- [Exercise goal]
A word-for-word copy of the records below is needed, without the images.

Top of Extracted information

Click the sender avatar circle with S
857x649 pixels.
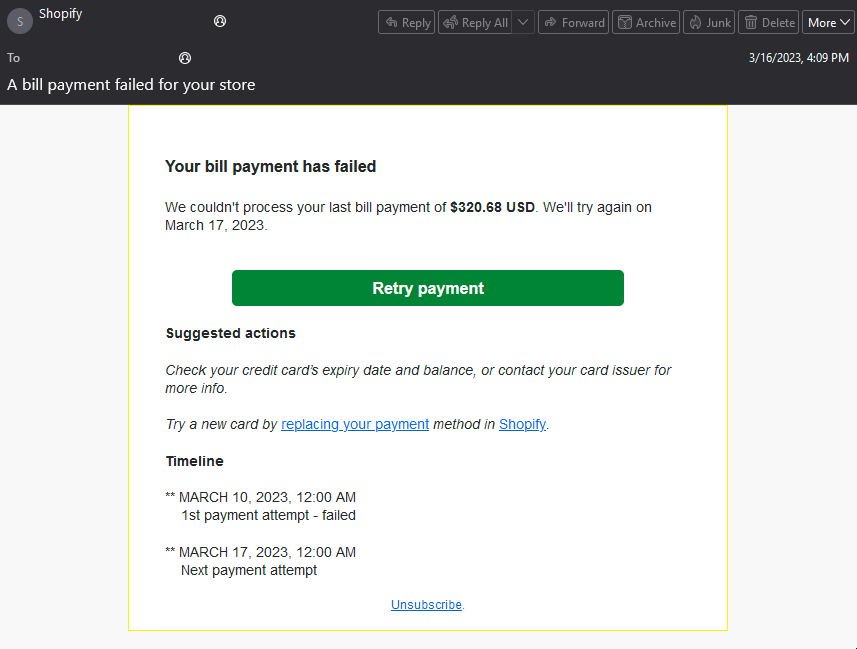point(20,21)
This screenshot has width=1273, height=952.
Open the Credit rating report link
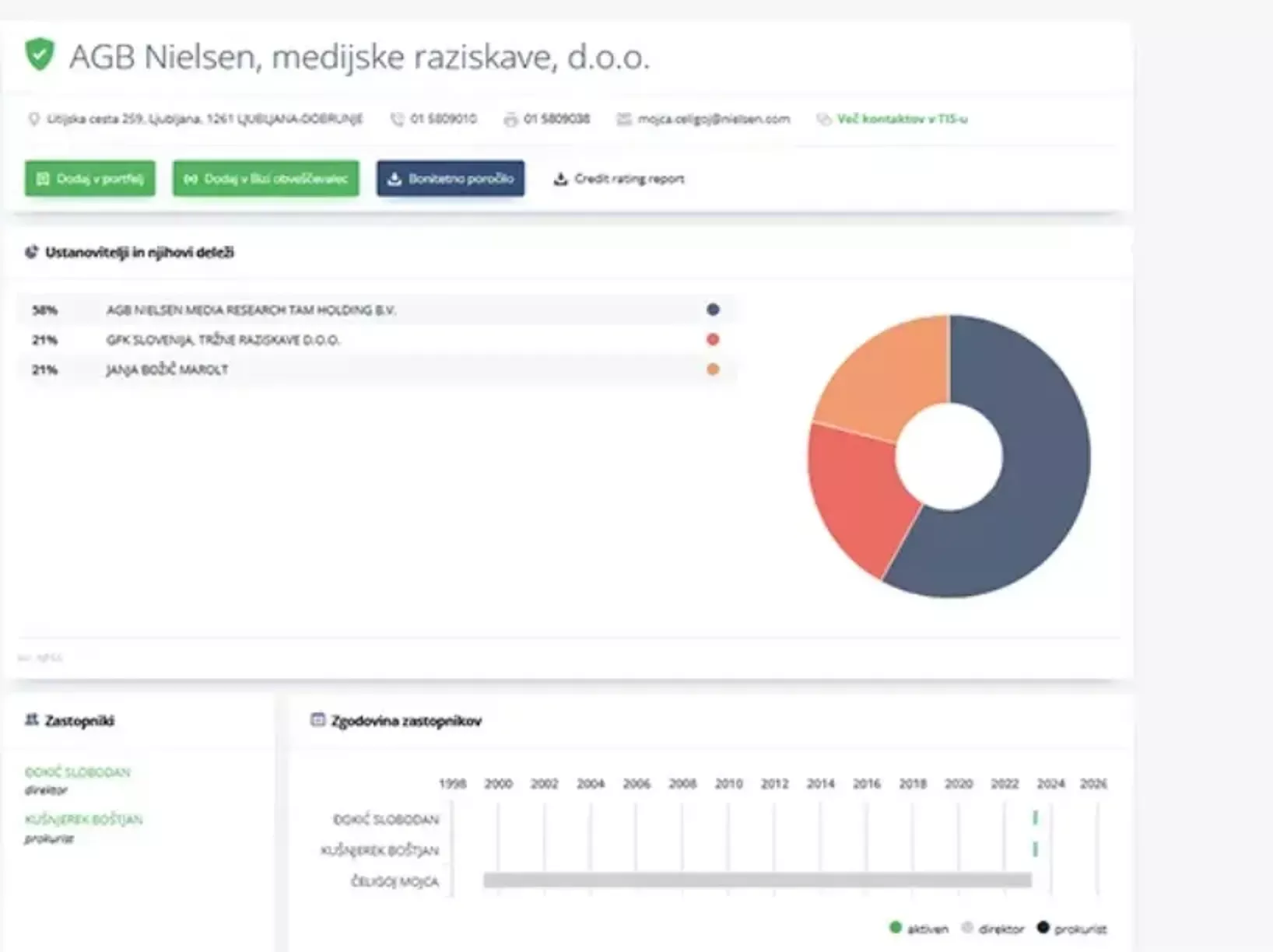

Bottom of Extracted information

- [Expected answer]
Click the sender avatar circle with S
857x649 pixels.
point(20,21)
This screenshot has width=1273, height=952.
Open the Credit rating report link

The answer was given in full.